Approximately one hundred 30-minute periods for group 1 and 56 for group 2 were evaluable, which represented 15% of the total oxytocin-exposure time. Hyperstimulation was identified in 41 patients. FSpO2 was significantly lower at the end than at the beginning of the 30-minute intervals for both group 1 and group 2, but the absolute decrease in FSpO2 was greater in group 2 than in group 1 (P<0.001). As contraction frequency increased, the effect on FSpO2 became more pronounced, with progressive oxygen desaturation during the 30 minutes of hyperstimulation. For groups 1 and 2, compared with group 3, no differences were observed in baseline FHR, but more periods of absent and minimal FHR variability, fewer accelerations, and more late and recurrent decelerations occurred. Changes in FHR variability first appeared after 24 and 22 minutes of excessive uterine activity for groups 1 and 2, respectively, but fetal O2 desaturation occurred within the first 5 minutes and decreased during the entire 30-minute period. Use of all three interventions resolved hyperstimulation episodes more quickly than did one or two interventions.
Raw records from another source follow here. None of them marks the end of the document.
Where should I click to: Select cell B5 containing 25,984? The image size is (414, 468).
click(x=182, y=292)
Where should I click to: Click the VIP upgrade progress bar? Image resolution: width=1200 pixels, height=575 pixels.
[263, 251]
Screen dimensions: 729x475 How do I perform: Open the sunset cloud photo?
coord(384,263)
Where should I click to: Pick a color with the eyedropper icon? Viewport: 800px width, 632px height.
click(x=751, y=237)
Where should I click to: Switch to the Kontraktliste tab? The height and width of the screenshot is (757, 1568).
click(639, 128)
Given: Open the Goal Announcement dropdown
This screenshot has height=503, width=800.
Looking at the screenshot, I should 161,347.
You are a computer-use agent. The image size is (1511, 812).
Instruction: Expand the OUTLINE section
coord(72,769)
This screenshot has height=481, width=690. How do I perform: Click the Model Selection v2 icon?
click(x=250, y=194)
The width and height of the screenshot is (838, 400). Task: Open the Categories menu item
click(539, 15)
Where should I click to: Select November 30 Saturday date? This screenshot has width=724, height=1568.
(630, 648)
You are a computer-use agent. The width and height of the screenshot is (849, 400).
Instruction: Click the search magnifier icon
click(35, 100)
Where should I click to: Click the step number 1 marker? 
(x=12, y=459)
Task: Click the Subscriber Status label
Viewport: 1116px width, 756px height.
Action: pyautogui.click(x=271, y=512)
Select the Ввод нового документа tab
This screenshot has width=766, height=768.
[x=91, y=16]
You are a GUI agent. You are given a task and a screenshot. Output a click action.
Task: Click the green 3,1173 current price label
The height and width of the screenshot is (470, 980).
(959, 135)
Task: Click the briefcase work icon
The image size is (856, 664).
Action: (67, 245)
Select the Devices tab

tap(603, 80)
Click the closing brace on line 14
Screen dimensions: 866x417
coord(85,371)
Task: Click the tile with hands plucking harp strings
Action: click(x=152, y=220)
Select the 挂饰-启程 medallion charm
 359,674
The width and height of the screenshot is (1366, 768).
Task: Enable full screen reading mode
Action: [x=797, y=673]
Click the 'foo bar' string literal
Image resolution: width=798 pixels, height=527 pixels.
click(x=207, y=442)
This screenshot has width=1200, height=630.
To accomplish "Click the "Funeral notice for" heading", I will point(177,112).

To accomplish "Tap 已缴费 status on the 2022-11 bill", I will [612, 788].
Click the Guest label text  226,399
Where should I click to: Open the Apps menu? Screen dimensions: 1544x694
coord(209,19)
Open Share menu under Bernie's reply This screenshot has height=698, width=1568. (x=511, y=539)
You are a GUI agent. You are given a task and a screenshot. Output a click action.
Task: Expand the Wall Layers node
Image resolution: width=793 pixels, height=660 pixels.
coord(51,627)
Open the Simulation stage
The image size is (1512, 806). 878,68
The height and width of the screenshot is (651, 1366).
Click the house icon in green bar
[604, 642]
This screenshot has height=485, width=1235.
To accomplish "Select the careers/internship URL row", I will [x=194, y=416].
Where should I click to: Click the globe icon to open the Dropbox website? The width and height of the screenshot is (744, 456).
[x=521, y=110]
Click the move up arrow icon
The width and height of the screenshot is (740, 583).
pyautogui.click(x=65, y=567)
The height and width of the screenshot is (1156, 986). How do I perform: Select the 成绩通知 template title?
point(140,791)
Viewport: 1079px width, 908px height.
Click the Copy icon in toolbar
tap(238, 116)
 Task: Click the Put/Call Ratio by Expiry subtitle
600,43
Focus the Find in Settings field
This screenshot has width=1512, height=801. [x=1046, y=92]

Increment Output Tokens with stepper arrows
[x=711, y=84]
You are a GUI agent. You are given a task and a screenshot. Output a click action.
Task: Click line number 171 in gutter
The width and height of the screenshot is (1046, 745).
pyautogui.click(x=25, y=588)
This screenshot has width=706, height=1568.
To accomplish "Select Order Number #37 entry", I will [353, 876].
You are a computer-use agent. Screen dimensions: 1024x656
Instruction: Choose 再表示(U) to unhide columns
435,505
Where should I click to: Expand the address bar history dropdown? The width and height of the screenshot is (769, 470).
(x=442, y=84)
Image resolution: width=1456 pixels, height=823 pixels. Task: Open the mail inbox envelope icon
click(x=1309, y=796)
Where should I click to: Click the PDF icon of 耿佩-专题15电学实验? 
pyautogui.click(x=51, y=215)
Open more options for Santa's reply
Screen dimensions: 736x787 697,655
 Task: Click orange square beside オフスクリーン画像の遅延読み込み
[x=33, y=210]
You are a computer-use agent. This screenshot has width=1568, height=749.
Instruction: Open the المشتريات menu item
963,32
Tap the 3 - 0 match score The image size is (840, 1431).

Simpson KR and James DC. Effects of oxytocin-induced uterine hyperstimulation during labor on fetal oxygen status and fetal heart rate patterns. Am J Obstet Gynecol 2008 Mar 13; [e-pub ahead of print]. (http://dx.doi.org/10.1016/j.ajog.2007.12.015)
Comment
Finally, uterine hyperstimulation in labor is getting our full attention. Despite this study’s small sample size, its numerous evaluable periods of hyperstimulation support the conclusion that fetal O2 desaturation begins within the first 5 minutes of excessive uterine activity and has already progressed before any nonreassuring changes in FHR occur. The authors propose redefining uterine hyperstimulation as five or more contractions during a 10-minute period and suggest that the three concurrent interventions are best for rectifying hyperstimulation. Clearly, oxytocin use in the labor setting requires closer surveillance and more attention from obstetricians, midwives, and nurses.